## CONSEGNA SCRITTA 1
Secondo il testo della pagina, con quale stato d'animo è stata affrontata la questione del voto?
## CONSEGNA SCRITTA 2
Riscriva il tratto del testo della pagina che va da "Per la prima" fino a "ma comunque tangibile.", sostituendo "lugubri" con "cupi".

## TESTO DELLA PAGINA
****
Per la prima volta da quando voto – referendum esclusi – ho votato con serenità, senza rimorsi e senza dubbi: era la scelta migliore che potessi fare e non ho neppure dovuto tapparmi il naso (o contenere conati di vomito).

Il panorama del voto e del post voto è effettivamente tra i più lugubri della storia ma ammetto che mi sono approcciato alla questione con la massima serenità. Ho idee abbastanza precise riguardo all’Italia che vorrei: c’è in me un disegno ideale e vedo nel voto, nei partiti, nell’impegno in politica un modo per contribuire a plasmare il mondo. Sicuramente un contributo marginare, come quello di ciascuno di noi, ma comunque tangibile.

Avendo compiuto una scelta di campo coerente con i miei valori e i miei ideali, non credo di dovermi vergognare verso alcuno di professarla, di renderla manifesta e di parlarne in pubblico. Penso, in verità, che poco sia meglio dell’impegnarsi e nel dirlo apertamente: odio sotterfugi, segreti e silenzi, penso che alla luce del sole si cresca meglio.
****
## ESTRATTI DELLE VOCI
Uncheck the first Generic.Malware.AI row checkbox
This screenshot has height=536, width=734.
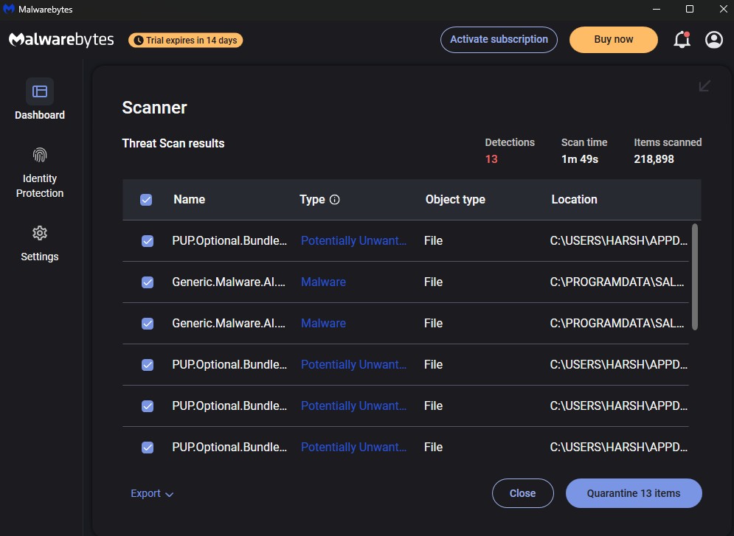pyautogui.click(x=148, y=282)
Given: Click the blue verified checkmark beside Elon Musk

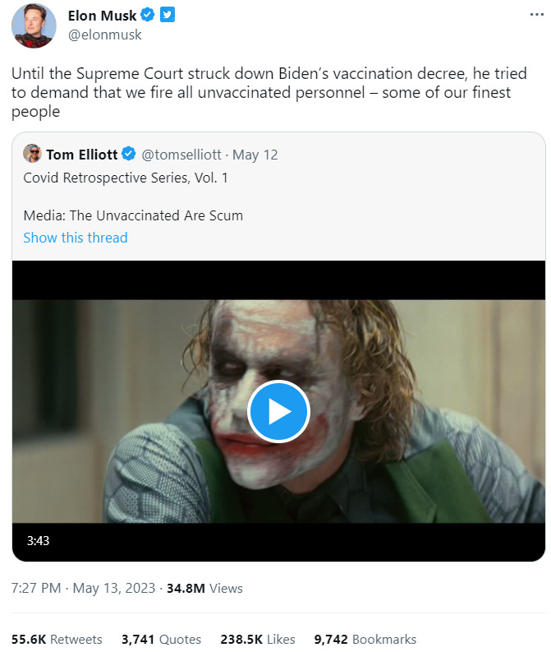Looking at the screenshot, I should click(149, 16).
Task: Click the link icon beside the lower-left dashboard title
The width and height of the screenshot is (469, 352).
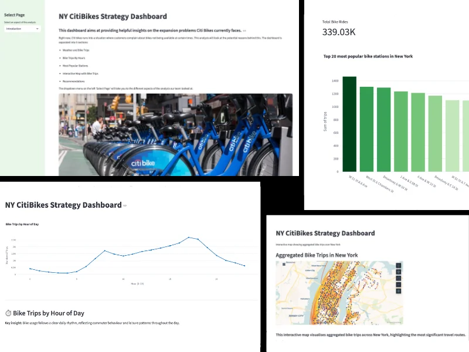Action: (x=125, y=206)
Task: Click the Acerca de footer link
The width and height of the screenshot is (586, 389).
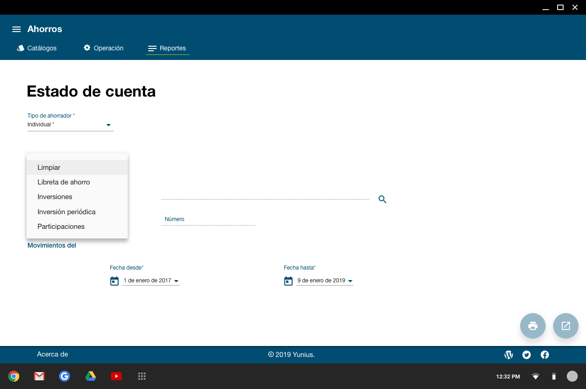Action: click(x=52, y=354)
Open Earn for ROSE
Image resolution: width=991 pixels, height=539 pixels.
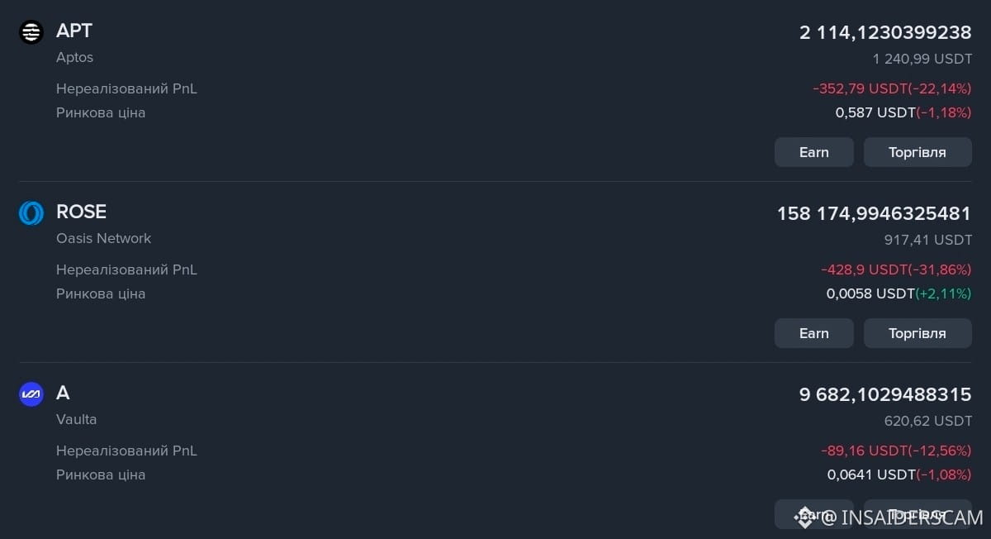(x=813, y=333)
****
## ESITO DELL'ESERCIZIO 1
Con la massima serenità.

## ESITO DELL'ESERCIZIO 2
Per la prima volta da quando voto – referendum esclusi – ho votato con serenità, senza rimorsi e senza dubbi: era la scelta migliore che potessi fare e non ho neppure dovuto tapparmi il naso (o contenere conati di vomito).

Il panorama del voto e del post voto è effettivamente tra i più cupi della storia ma ammetto che mi sono approcciato alla questione con la massima serenità. Ho idee abbastanza precise riguardo all’Italia che vorrei: c’è in me un disegno ideale e vedo nel voto, nei partiti, nell’impegno in politica un modo per contribuire a plasmare il mondo. Sicuramente un contributo marginare, come quello di ciascuno di noi, ma comunque tangibile.